The source (“critics say”) for Greenhut’s wisdom appears to be the Election Integrity Project, described ably by SDFP’s own Anna Daniels during the 2012 election season as she observed one of their ‘training sessions’:
The Election Integrity Project, although it defines itself as non-partisan, operates as a platform for the conservative Heritage Foundation, the right wing Breitbart.com, and the Tea Party groups True the Vote and the non-profit iCaucus. Their website raises the ubiquitous fearful specter of voter fraud; their intent is to police the act of voting itself, to assure that “every lawfully cast vote [is] accurately counted.”
While the restrictive voter laws enacted after the Republicans gained power in 2010 have the impact if not the explicit intent to suppress the vote of communities of color, the young and the elderly who tend to vote Democrat, True the Vote and its offshoots not only support those efforts but have also assumed the role of election vigilantes at the polls and registrar offices.
Certain that busloads of foreign looking people have been driven to the polls to vote, that dead people routinely vote, and that mass in-person voter fraud has or could swing election results, they do not see their challenges and presence as intimidation. They are merely protecting your vote, whether you feel a need for that protection or not, or whether the facts support their belief, which they don’t.
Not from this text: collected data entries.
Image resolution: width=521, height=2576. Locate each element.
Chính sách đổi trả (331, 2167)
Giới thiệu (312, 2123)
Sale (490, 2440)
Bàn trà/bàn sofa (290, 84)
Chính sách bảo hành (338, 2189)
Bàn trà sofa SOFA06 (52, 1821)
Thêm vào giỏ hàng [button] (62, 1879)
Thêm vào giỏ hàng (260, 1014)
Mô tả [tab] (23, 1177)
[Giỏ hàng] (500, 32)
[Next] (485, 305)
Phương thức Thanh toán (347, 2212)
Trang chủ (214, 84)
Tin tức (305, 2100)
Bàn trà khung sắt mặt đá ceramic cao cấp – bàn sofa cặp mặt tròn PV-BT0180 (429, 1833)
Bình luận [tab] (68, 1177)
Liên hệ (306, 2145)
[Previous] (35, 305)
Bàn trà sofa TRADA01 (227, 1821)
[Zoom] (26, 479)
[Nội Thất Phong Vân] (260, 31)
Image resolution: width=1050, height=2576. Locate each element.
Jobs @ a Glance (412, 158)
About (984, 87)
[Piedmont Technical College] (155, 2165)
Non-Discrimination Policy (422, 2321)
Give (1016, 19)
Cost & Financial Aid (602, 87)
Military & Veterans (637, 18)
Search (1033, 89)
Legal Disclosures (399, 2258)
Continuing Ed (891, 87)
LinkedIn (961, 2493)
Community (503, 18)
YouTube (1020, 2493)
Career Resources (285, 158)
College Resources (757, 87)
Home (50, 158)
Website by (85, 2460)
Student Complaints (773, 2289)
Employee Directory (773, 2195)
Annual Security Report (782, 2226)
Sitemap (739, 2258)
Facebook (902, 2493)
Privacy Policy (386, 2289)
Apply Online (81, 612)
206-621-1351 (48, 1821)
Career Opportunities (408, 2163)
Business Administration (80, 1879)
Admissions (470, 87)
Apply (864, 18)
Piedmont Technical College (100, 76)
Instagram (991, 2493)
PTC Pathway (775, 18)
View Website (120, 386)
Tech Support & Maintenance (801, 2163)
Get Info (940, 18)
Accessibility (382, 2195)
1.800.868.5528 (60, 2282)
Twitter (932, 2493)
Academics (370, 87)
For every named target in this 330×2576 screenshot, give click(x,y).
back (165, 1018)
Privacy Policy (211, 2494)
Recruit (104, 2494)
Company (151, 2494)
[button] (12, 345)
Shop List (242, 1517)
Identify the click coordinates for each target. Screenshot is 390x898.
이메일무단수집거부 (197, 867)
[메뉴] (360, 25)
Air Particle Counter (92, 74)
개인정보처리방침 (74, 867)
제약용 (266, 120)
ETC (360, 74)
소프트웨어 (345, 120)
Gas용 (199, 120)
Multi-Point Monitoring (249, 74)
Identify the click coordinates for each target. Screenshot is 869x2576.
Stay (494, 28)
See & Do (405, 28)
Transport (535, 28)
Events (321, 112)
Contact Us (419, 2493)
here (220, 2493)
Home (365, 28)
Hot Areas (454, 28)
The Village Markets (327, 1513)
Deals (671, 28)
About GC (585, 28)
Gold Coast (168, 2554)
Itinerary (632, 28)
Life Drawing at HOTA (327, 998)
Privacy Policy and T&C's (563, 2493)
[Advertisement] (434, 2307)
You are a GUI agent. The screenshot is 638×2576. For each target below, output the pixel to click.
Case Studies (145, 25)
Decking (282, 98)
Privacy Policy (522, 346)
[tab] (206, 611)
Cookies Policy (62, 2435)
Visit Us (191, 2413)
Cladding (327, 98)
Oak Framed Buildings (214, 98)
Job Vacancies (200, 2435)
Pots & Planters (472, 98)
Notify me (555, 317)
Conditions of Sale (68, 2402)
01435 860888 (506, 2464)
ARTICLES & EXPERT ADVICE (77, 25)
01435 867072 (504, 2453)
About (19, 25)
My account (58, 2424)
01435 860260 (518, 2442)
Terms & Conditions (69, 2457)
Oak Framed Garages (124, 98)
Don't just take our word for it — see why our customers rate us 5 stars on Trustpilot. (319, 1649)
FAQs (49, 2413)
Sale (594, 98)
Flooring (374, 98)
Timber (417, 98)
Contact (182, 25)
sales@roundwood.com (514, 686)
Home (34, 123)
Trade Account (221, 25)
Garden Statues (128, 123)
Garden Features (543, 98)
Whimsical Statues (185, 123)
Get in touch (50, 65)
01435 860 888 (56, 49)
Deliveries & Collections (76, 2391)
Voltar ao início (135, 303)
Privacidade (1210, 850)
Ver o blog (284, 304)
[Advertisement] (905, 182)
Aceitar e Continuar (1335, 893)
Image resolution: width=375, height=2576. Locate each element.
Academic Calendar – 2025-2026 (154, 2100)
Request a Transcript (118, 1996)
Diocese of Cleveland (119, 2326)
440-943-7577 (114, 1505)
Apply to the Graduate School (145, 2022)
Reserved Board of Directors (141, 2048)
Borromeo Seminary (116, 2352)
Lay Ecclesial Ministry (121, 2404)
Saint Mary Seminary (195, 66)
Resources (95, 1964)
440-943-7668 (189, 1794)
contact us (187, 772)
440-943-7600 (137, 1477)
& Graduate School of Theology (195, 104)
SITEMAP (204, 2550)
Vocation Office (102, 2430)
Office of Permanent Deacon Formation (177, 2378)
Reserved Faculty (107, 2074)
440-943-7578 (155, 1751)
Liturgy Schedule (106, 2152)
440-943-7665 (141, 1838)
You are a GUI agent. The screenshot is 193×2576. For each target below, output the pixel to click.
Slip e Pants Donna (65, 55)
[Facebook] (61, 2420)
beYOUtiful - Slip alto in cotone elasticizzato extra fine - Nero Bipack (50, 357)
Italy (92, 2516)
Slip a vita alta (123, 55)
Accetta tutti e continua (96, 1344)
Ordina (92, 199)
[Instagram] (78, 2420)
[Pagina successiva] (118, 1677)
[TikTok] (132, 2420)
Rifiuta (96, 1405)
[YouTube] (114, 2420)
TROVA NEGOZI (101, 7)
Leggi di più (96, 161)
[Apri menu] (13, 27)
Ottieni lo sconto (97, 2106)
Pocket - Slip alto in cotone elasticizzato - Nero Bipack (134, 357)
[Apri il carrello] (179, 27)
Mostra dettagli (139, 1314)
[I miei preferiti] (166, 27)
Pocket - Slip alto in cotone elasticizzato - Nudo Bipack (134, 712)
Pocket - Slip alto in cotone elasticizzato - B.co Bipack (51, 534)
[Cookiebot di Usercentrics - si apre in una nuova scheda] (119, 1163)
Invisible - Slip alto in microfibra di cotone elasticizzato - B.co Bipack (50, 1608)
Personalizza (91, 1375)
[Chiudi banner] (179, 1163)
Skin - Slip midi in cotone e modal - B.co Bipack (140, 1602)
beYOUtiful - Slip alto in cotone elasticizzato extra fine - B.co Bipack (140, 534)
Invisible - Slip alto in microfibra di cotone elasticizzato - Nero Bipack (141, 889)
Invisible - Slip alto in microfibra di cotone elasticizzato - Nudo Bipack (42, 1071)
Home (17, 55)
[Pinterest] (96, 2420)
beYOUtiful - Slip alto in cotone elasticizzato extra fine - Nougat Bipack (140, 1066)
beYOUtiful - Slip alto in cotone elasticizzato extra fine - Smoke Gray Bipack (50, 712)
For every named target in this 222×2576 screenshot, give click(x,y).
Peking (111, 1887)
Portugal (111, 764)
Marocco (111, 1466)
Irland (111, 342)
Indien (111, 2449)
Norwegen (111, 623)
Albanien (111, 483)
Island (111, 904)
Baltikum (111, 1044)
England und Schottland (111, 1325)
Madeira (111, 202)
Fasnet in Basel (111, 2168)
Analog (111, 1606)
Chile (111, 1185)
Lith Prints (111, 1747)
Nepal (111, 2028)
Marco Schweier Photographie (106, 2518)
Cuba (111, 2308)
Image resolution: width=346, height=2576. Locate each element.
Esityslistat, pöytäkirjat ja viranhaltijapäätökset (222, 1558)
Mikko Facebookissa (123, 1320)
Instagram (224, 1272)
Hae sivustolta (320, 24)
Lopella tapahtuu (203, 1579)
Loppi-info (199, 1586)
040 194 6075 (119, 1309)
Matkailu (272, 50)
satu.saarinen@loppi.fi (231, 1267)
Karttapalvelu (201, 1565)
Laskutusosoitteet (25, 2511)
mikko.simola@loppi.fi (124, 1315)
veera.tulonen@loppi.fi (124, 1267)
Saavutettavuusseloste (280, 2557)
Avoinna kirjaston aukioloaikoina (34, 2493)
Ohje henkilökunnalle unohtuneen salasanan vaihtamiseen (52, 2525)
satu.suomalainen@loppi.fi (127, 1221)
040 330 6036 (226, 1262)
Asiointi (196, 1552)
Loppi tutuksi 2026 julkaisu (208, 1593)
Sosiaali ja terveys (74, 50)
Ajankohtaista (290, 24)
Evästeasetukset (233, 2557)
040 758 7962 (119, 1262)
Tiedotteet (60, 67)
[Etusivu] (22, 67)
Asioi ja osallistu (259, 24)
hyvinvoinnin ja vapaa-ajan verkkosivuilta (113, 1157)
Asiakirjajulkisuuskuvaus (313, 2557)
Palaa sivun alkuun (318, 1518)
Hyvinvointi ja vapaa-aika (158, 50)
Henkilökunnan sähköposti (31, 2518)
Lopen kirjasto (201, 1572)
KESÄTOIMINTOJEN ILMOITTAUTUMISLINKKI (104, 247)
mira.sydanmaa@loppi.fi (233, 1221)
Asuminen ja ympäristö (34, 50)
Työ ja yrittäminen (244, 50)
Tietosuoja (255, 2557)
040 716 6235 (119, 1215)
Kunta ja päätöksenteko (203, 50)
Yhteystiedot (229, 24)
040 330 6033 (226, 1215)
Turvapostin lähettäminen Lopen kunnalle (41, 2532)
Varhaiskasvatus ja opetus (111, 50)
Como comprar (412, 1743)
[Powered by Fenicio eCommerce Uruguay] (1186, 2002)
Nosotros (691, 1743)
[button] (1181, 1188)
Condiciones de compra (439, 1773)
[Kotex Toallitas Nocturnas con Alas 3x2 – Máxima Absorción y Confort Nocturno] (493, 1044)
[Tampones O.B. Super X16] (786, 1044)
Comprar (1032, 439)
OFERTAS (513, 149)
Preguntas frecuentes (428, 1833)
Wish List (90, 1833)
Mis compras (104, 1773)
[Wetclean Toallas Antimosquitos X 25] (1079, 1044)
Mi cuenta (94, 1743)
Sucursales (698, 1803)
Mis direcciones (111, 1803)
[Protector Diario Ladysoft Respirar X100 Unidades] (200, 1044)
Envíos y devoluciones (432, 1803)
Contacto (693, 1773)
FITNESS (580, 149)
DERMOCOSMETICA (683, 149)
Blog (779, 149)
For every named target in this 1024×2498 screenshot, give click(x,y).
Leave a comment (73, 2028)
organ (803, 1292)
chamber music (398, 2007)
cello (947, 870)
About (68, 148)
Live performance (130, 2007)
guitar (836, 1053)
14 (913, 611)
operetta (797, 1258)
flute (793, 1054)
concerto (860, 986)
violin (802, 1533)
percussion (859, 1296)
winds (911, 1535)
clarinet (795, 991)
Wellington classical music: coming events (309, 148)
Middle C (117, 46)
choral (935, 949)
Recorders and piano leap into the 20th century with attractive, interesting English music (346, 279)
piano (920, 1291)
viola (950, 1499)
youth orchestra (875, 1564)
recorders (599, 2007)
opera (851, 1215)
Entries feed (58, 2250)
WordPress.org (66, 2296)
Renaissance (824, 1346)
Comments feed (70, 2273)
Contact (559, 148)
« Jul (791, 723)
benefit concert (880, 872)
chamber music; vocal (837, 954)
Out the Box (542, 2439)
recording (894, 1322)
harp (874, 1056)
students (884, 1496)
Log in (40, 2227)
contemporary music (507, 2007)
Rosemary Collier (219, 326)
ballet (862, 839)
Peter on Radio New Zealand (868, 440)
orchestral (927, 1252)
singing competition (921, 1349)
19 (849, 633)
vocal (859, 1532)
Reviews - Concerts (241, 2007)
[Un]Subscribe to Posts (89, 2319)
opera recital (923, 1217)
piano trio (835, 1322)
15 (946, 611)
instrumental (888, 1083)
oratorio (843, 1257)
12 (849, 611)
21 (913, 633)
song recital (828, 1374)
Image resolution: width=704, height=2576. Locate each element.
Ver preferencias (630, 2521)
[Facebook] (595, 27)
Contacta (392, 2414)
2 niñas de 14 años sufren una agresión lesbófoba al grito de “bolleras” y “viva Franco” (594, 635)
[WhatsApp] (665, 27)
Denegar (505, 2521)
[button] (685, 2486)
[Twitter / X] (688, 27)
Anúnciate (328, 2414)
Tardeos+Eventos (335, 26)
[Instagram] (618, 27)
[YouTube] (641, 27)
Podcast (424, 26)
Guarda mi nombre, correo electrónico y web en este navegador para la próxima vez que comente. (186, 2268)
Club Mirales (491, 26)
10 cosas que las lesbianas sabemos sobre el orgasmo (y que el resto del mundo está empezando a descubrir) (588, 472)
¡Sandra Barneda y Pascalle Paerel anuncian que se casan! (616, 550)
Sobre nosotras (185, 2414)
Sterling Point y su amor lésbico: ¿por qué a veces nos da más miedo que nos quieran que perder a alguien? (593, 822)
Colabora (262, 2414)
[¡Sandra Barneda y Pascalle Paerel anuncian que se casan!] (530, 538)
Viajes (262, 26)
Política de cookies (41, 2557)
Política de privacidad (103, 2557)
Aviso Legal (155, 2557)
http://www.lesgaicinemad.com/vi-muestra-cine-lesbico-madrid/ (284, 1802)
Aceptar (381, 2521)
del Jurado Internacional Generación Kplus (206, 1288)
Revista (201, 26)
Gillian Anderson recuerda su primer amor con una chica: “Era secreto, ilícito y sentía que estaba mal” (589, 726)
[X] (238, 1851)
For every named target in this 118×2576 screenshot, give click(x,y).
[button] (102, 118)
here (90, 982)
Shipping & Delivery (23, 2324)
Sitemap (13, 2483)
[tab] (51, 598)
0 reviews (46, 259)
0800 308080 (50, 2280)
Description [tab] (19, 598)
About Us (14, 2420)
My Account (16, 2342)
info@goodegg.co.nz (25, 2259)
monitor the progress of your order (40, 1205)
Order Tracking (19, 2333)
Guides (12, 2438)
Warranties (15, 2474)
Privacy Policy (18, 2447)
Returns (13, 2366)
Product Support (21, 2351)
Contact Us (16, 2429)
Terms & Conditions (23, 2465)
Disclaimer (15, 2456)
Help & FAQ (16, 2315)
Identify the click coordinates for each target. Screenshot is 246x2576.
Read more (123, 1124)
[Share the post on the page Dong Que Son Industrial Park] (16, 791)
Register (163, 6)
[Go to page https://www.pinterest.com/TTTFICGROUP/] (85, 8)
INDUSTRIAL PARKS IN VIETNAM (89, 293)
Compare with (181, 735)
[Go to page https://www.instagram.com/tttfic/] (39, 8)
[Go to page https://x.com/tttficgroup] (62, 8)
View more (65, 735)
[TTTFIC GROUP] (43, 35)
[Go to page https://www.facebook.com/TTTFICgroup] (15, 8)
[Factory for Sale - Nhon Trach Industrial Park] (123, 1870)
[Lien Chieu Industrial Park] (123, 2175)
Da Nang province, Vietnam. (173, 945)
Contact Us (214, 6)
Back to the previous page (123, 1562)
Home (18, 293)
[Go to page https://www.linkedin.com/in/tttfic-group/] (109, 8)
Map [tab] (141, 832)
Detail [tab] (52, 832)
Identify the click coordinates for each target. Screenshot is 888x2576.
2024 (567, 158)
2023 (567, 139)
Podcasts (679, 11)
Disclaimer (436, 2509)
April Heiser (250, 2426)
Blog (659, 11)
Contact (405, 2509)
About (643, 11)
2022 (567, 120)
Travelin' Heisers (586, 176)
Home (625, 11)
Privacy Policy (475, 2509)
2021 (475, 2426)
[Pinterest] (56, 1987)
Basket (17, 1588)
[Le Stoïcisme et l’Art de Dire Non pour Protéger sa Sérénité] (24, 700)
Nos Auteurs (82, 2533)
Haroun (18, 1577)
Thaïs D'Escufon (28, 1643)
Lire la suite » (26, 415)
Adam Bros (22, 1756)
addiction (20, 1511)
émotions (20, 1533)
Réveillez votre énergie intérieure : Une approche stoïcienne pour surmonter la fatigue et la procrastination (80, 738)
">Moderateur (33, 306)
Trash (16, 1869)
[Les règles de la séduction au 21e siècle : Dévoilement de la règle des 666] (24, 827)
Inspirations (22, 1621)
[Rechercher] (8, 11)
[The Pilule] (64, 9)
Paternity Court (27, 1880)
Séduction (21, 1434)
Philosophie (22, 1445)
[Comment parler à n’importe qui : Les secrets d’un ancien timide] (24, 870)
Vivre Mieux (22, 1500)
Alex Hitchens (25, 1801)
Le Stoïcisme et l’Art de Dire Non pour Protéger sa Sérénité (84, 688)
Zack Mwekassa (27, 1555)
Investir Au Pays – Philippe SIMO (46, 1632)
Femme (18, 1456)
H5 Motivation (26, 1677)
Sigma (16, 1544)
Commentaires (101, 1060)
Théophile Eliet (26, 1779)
Assemblywoman Lorena Gonzalez, who authored the New Motor Voter Act, was just a tad offended by Greenhut’s grousing. If they gave Academy Awards to politicians for bluntness, I’m sure her response on Facebook would garner a nomination.
Every now and then you read something that is utter bullshit. Things that are untrue, not factual and simply racist. It’s more disturbing when you read it in a so- called newspaper. It’s crystal clear that a new owner has done nothing to usher in fact based content in the UT.
Today, all you need to register to vote is to fill out a form, not even in person. With this bill, we increase the threshold for registration with documentation, identification and in-person verification of citizenship. Immigrant license holders are barred from registration, and Greenhut is smart enough to know that. He’s hoping you’re not.
Oregon’s (Green) Union Label
Salem, Oregon’s Statesman-Journal reports that collective bargaining contracts between cannabis workers and dispensaries are in progress. Contracts, which have already been approved at two workplaces, follow organizing efforts by the United Food and Commercial Workers Local 555, which represents more than 20,000 retail and manufacturing workers in Oregon and Washington.
Agreements already in place with at least two companies call for wages between $15 and $34 an hour, along with provisions for regular raises, health care, retirement options, and provisions for employee safety.
On This Day: 1879 – Joe Hill, labor leader and songwriter, was born in Gavle, Sweden. 1957 – RCA Victor announced that they had already received 500,000 advance orders for Elvis Presley’s Christmas album. 2001 – The U.S. and Great Britain began airstrikes in Afghanistan in response to allegations about that state’s support of terrorism and Osama bin Laden. The war continues today.